● **Your task**
Please write out the material as a numbered list, starting at the line that contains "Where should I click to: Toggle" and ending at the line that contains "Action: click(x=10, y=25)". Skip blank lines and leave the pictures out.

● **Raw data**
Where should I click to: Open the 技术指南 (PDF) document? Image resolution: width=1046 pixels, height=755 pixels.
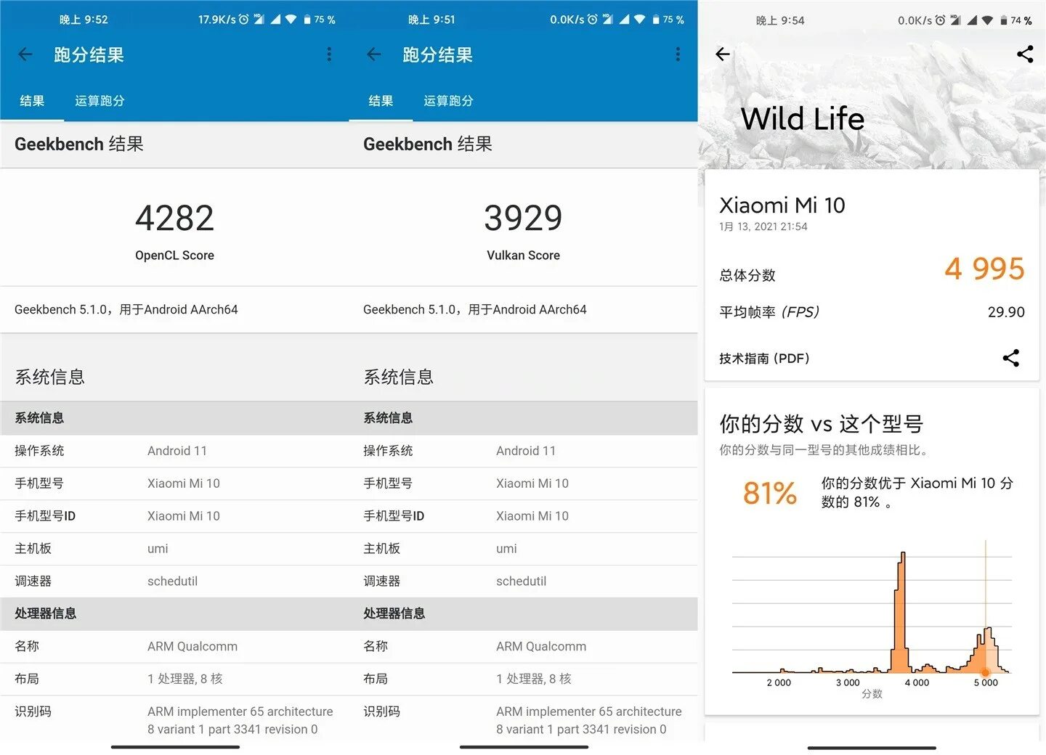point(763,358)
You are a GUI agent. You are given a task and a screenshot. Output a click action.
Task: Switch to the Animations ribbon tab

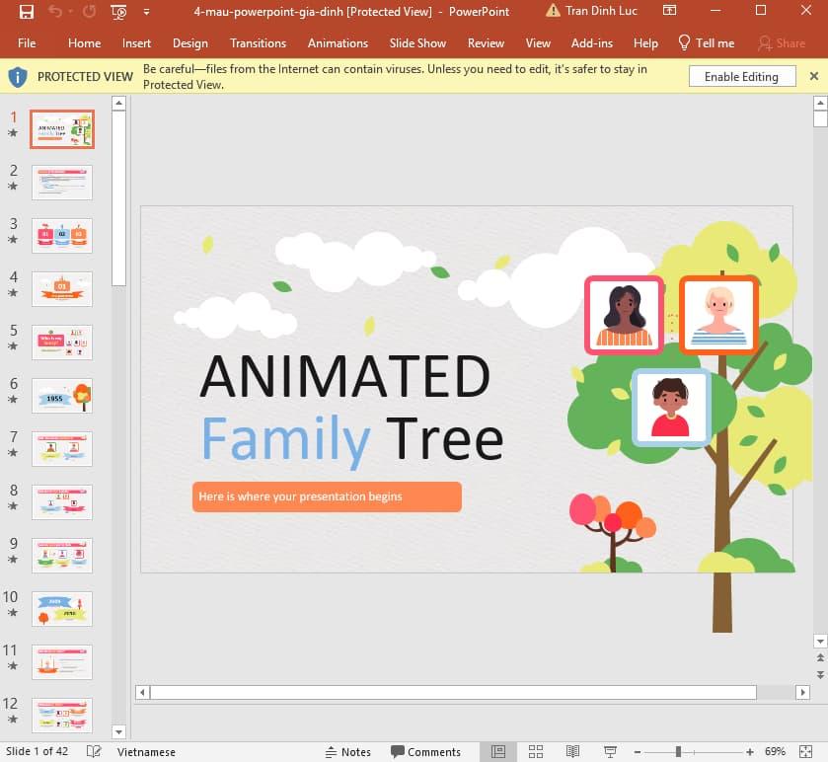coord(338,43)
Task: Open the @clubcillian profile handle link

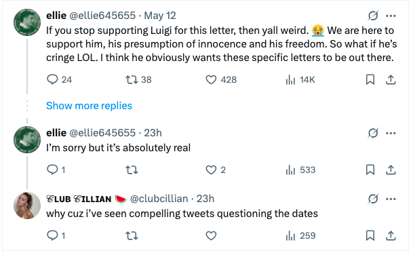Action: tap(159, 199)
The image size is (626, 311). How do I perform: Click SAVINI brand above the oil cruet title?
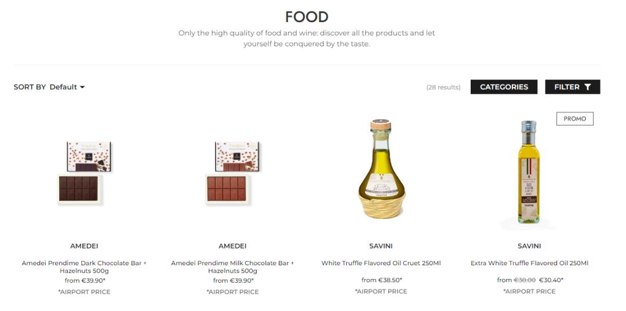[x=381, y=246]
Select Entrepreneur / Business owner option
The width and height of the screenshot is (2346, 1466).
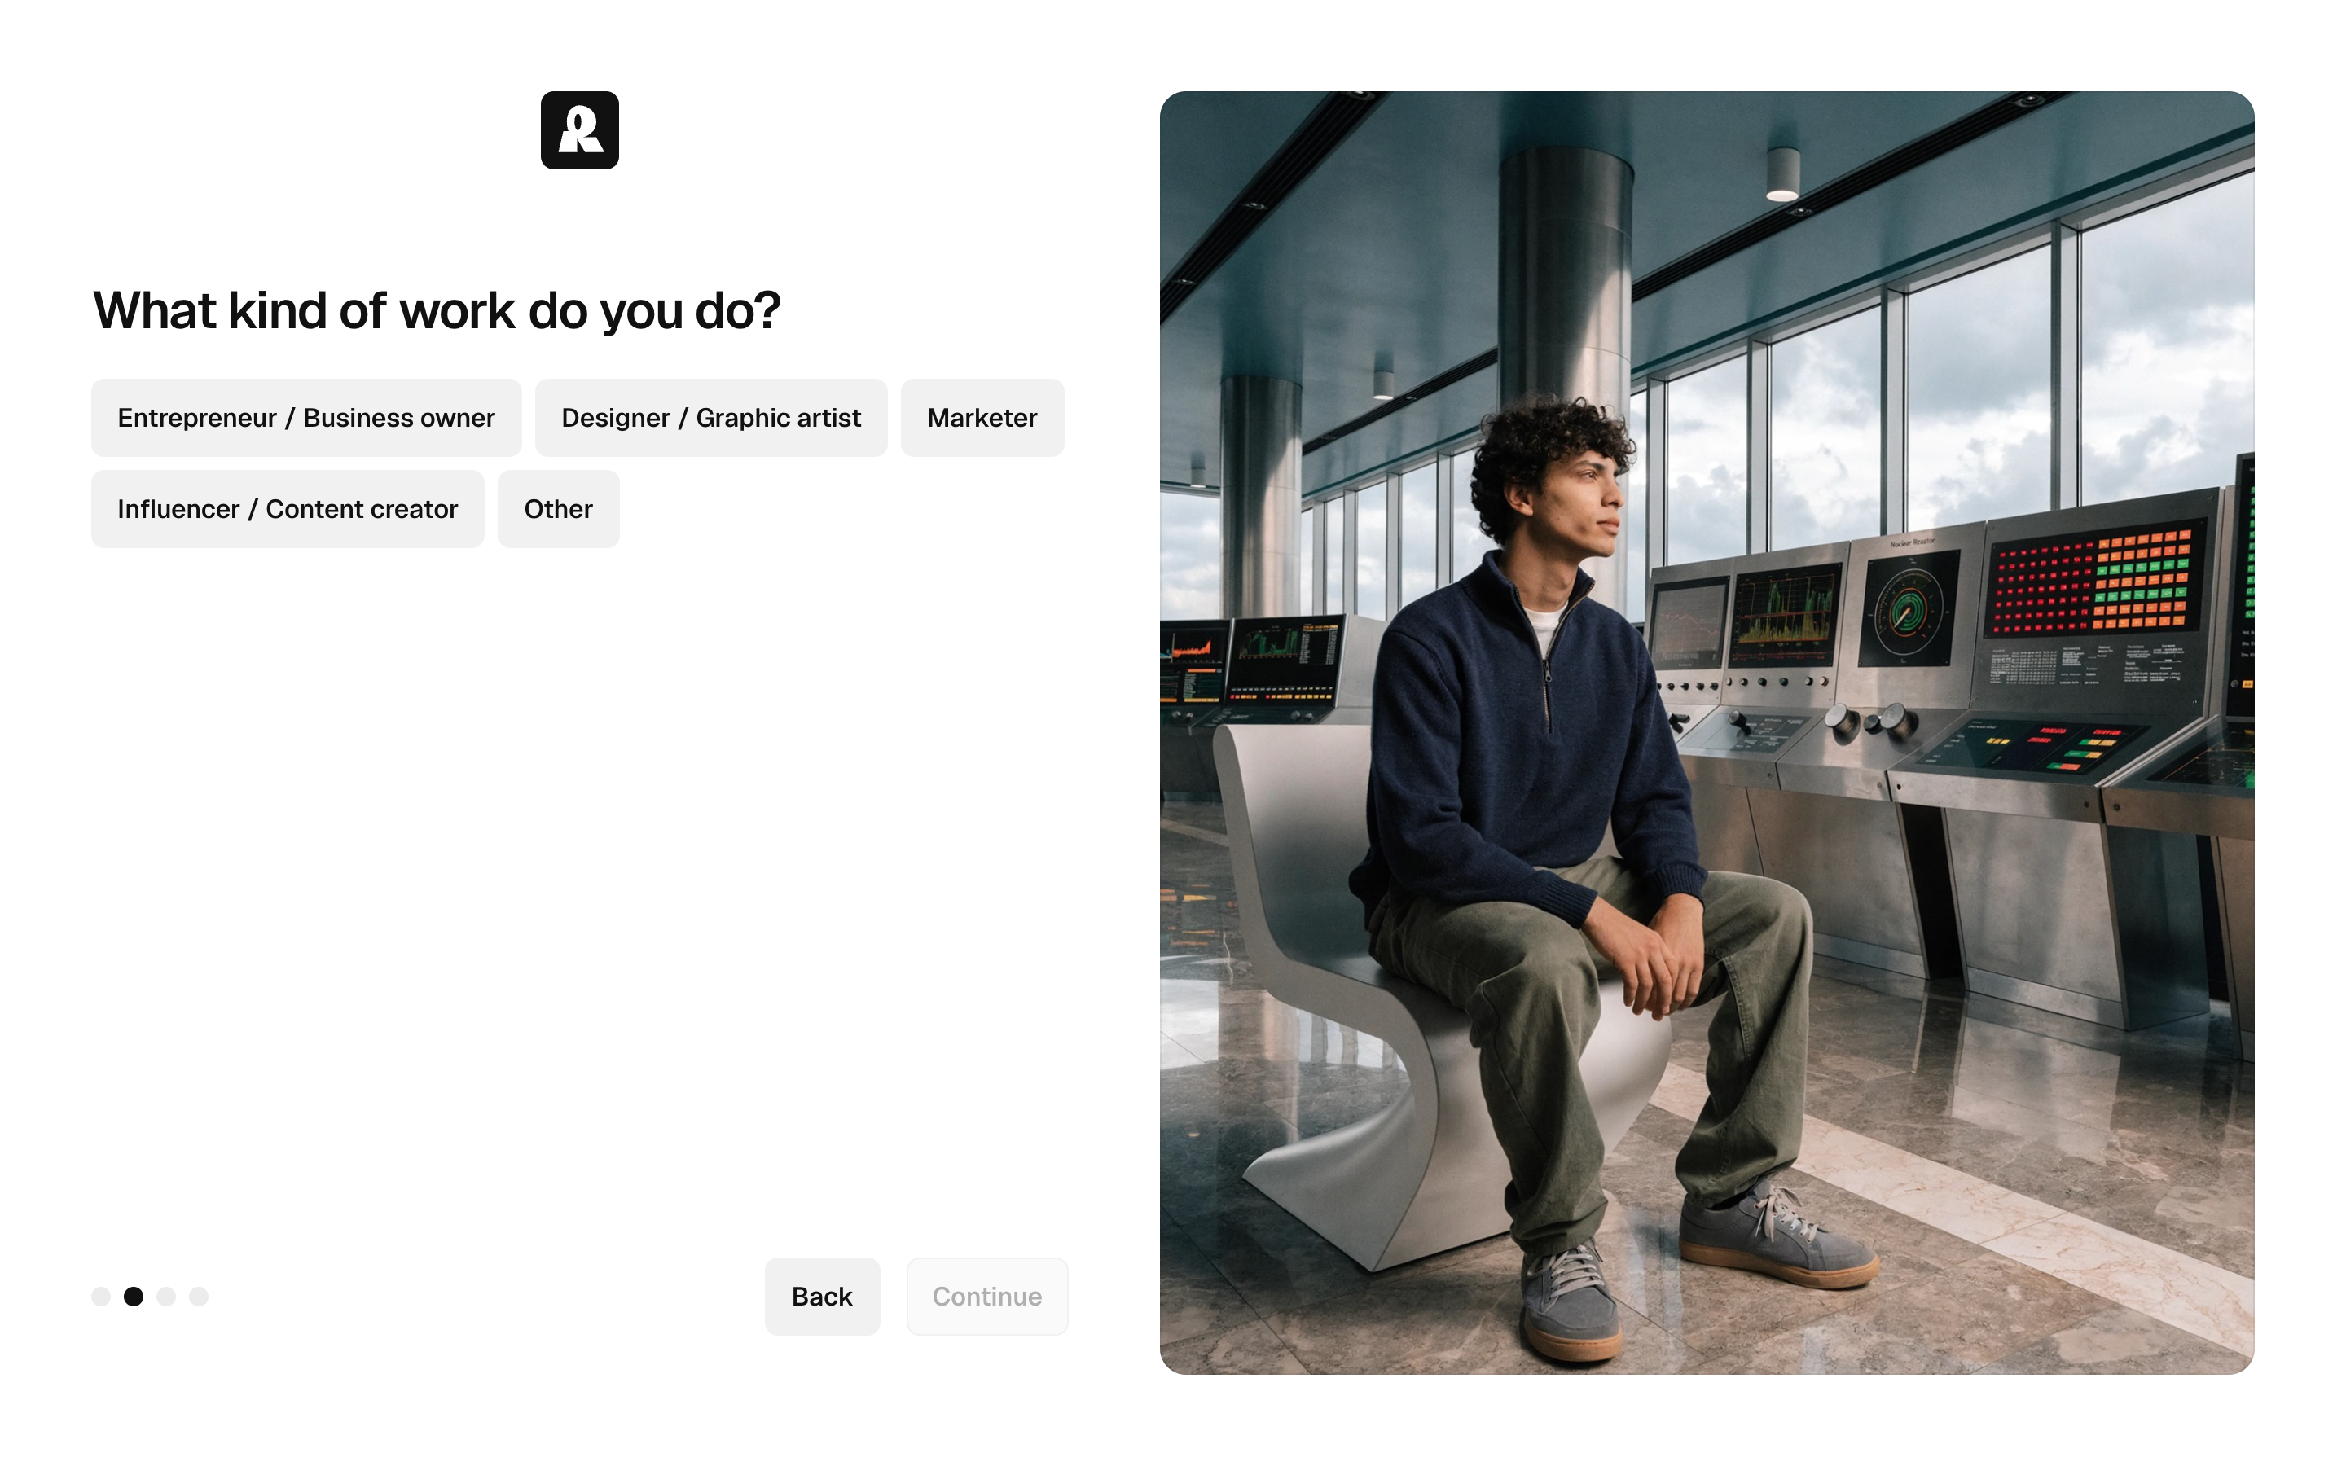pos(306,418)
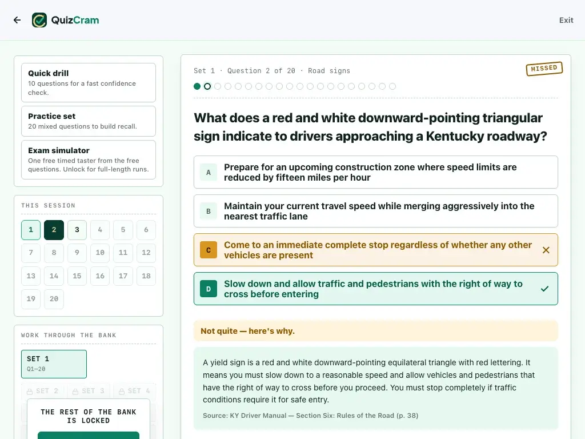
Task: Click the locked Set 4 padlock
Action: (x=122, y=391)
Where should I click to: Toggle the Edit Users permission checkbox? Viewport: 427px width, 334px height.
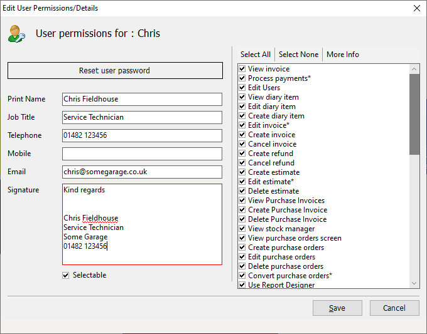pos(242,88)
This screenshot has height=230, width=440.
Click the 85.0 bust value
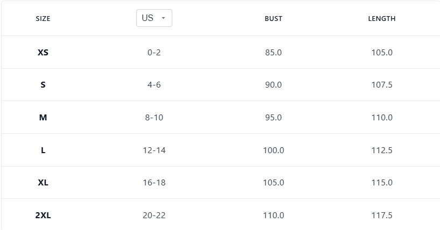273,53
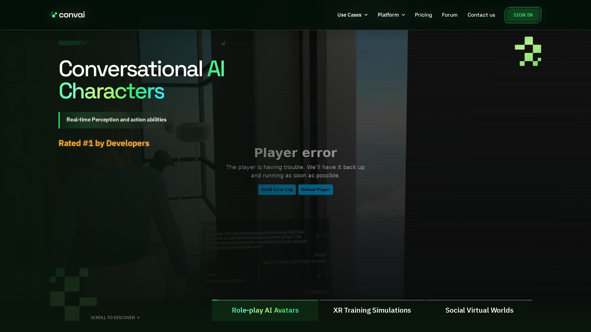
Task: Click the striped green bar above the headline
Action: point(74,43)
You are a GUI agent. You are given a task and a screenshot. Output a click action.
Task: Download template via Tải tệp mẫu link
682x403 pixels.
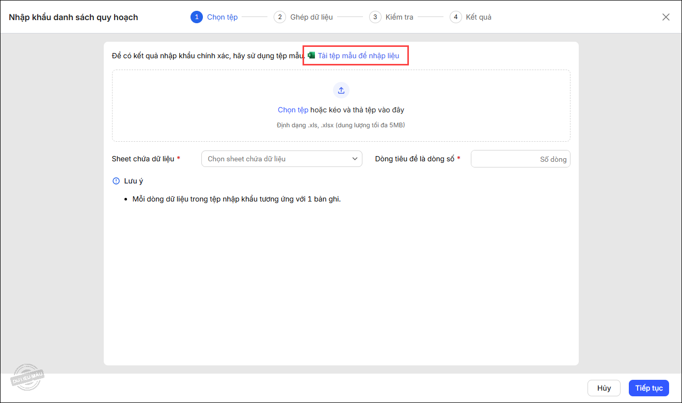coord(358,56)
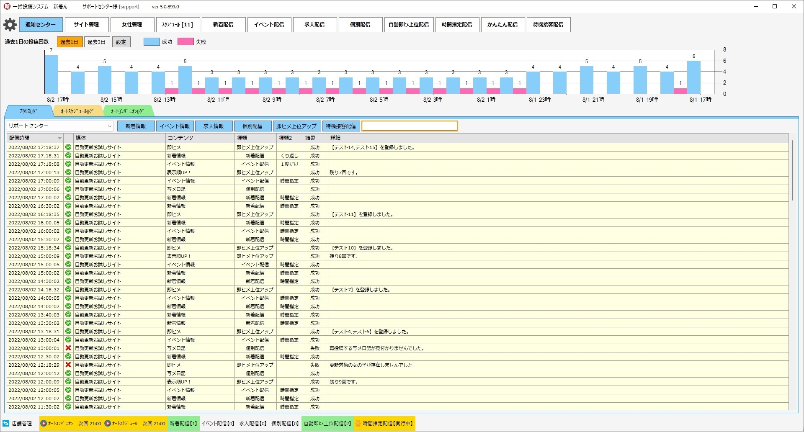This screenshot has width=804, height=432.
Task: Open settings via the gear icon
Action: click(x=10, y=25)
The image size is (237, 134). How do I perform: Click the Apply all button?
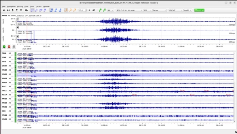pyautogui.click(x=199, y=10)
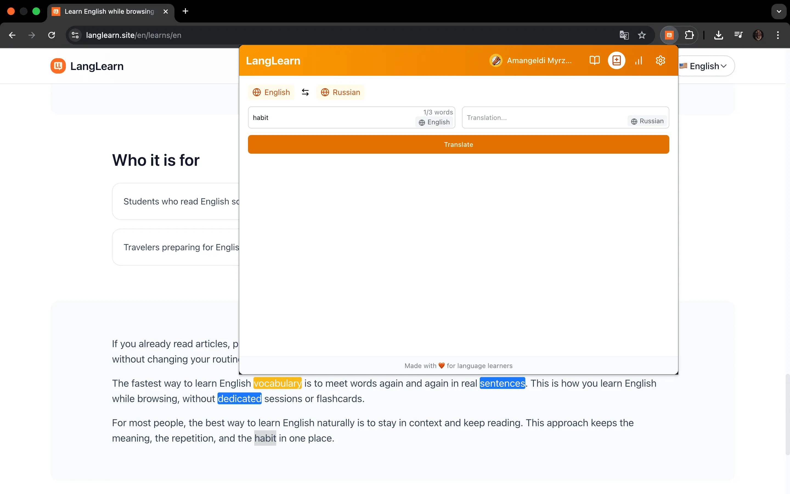Screen dimensions: 790x494
Task: Open the Amangeldi Myrz... profile
Action: click(530, 60)
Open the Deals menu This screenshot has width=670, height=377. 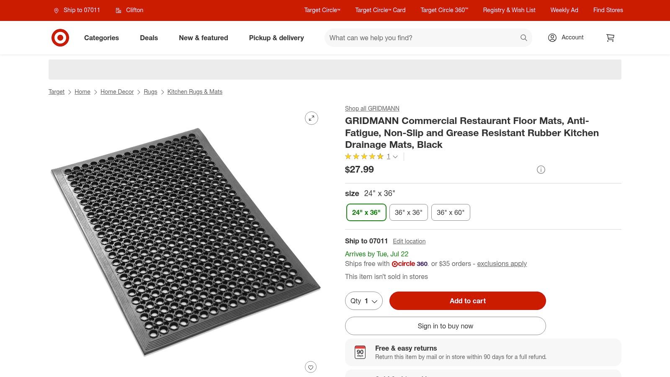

● **Output for this exercise**
1. Where should I click to: Toggle the Edit Users permission checkbox? Viewport: 427px width, 334px height.
2. pos(242,88)
3. This screenshot has height=230, width=440.
4. Click the 85.0 bust value
5. 273,53
6. Task: Click the striped green bar above the headline
7. Action: point(74,43)
8. You are a GUI agent. You are given a task and a screenshot. Output a click action.
9. Task: Download template via Tải tệp mẫu link
10. 682x403 pixels.
11. coord(358,56)
12. This screenshot has width=804, height=432.
13. Task: Open settings via the gear icon
14. Action: click(x=10, y=25)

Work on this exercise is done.